U.S. v. Guevara

Decision Date02 May 2005
Docket NumberNo. 03-11299.,03-11299.
Citation408 F.3d 252
PartiesUNITED STATES of America, Plaintiff-Appellee, v. Frank Paco GUEVARA, Defendant-Appellant.
CourtU.S. Court of Appeals — Fifth Circuit

Susan B. Cowger (argued), Dallas, TX, for U.S.

Jerry V. Beard, Asst. Fed. Pub. Def. (argued), Lubbock, TX, for Guevara.

Appeal from the United States District Court for the Northern District of Texas.

Before HIGGINBOTHAM, SMITH and BENAVIDES, Circuit Judges.

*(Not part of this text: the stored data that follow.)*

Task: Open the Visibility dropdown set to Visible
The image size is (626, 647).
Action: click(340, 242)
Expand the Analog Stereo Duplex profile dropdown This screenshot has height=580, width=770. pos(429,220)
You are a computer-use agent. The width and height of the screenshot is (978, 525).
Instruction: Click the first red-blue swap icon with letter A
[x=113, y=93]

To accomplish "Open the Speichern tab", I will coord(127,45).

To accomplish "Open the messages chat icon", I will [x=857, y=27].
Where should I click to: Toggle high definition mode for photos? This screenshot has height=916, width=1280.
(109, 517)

JERRY E. SMITH, Circuit Judge:

Frank Guevara challenges his conviction under 18 U.S.C. § 2332a of threatening to use a weapon of mass destruction ("WMD"). He also appeals his classification as a career offender under the sentencing guidelines. Finally, he challenges his sentence in light of Blakely v. Washington, 542 U.S. 296, 124 S.Ct. 2531, 159 L.Ed.2d 403 (2004), and United States v. Booker, ___ U.S. ___, 125 S.Ct. 738, 160 L.Ed.2d 621 (2005).1 Finding no reversible error, we affirm.

I.

Guevara committed what is called an "anthrax hoax." In August 2002 he wrote and mailed a letter to United States District Judge Mary Lou Robinson. An employee at the court's mail depository retrieved the letter and, recognizing that it was from an inmate, opened the envelope, which contained a white, powdery substance that got onto the employee's fingers. The letter stated:

Mary Lou Robinson,

I am sick and tired of your games[.] All [A]mericans will die as well as you. You have been now been [sic] exposure [sic] to anthrax.

Mohammed Abdullah.

The substance in the envelope turned out to be harmless hair gel and powdered cleanser.

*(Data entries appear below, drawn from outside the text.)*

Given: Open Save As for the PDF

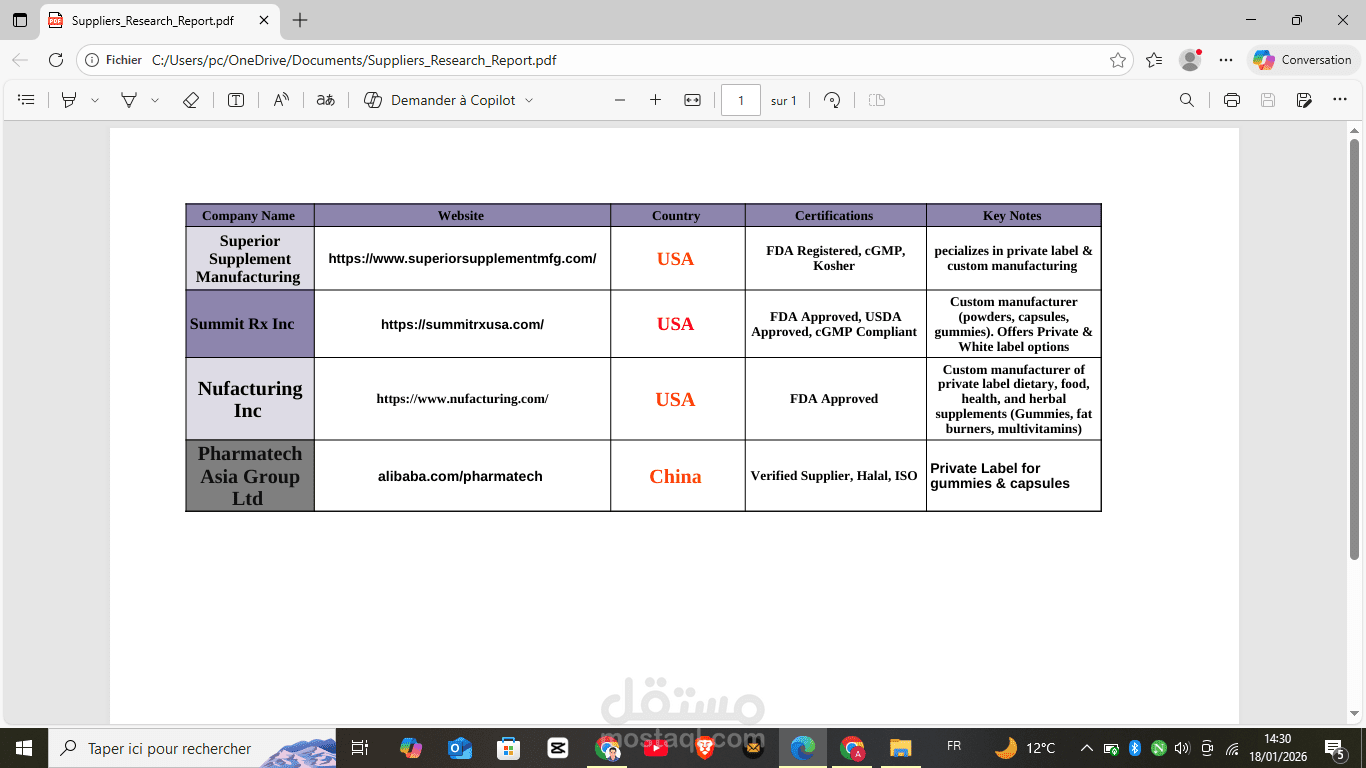Looking at the screenshot, I should click(1303, 100).

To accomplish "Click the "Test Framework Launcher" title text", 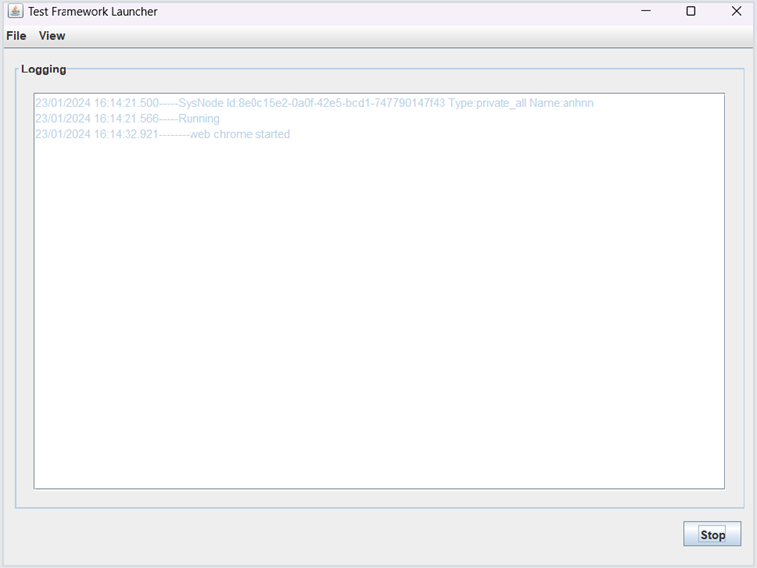I will tap(92, 12).

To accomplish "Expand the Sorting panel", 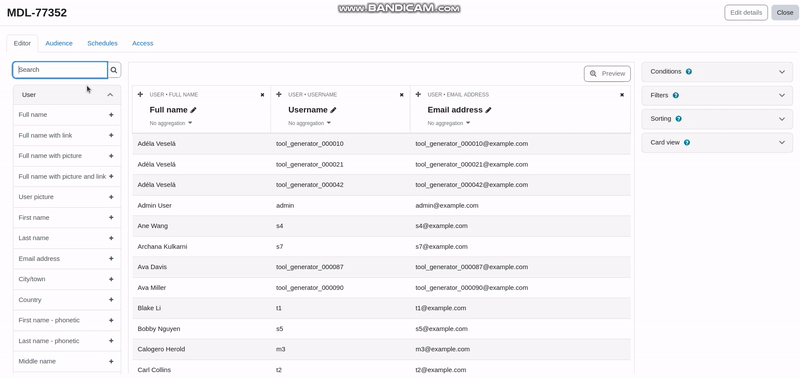I will tap(717, 119).
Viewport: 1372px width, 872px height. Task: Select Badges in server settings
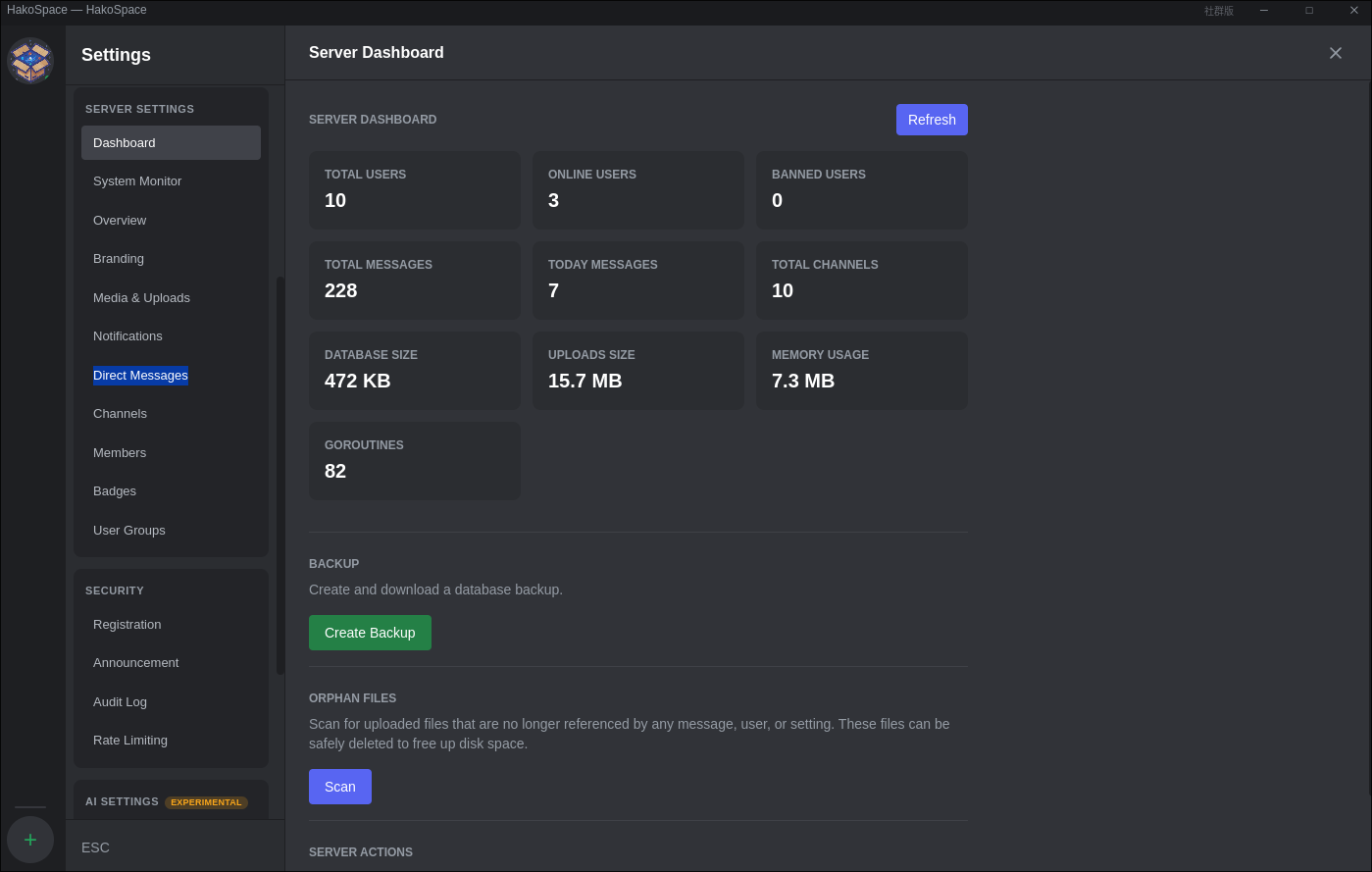point(115,491)
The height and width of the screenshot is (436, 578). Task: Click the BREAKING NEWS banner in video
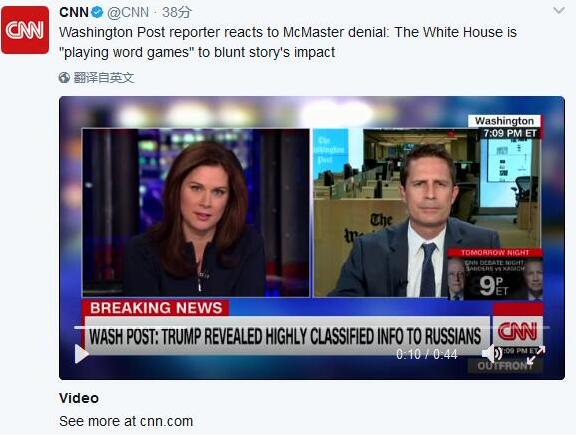156,308
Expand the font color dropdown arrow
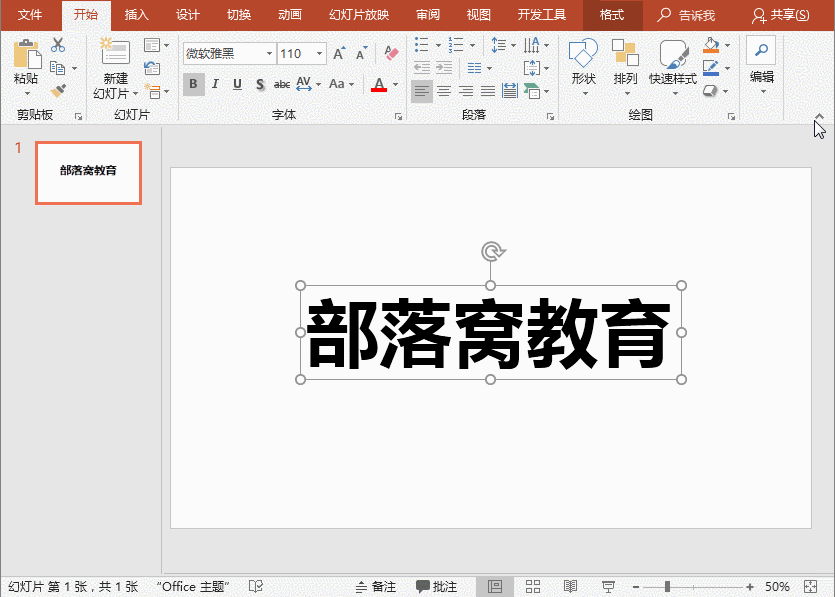 [395, 85]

The incident effectively closed the federal building for a period of time. Local police with hazardous materials training, bomb squad personnel, and the FBI responded. The building's air conditioning had to be turned off. Judge Robinson (the target of the letter) shut down her courtroom. The federal building housed numerous federal agencies that were required to close for the rest of the day.

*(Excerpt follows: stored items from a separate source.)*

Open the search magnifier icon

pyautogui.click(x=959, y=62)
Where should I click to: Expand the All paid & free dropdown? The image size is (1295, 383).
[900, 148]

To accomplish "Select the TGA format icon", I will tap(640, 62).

The government charged Guevara with (1) threatening to use a WMD in violation of 18 U.S.C. § 2332a and (2) mailing a threatening communication by way of the United States Postal Service in violation of 18 U.S.C. § 876. During trial, Guevara moved for judgment of acquittal at the close of the government's case and at the close of all of the evidence. His motions were denied, and the jury convicted him on both counts.

The presentence report ("PSR") classified Guevara as a career offender under the guidelines because he was over eighteen years of age at the time of the crime, he had at least two convictions for crimes of violence, and the probation officer characterized the § 2332a conviction as a crime of violence. Guevara objected to the career offender classification, arguing that the instant WMD conviction was not a crime of violence. The district court overruled his objection and, based on this classification, imposed a sentence of life imprisonment.2

II.
A.
1.

We review the denial of a motion for judgment of acquittal de novo. See United States v. DeLeon, 170 F.3d 494, 496 (5th Cir.1999). When reviewing the sufficiency of the evidence, we consider "`whether a reasonable trier of fact could have found that the evidence established the essential elements of the crime beyond a reasonable doubt.'" United States v. Cathey, 259 F.3d 365, 368 (5th Cir.2001) (quoting United States v. Ortega Reyna, 148 F.3d 540, 543 (5th Cir.1998)).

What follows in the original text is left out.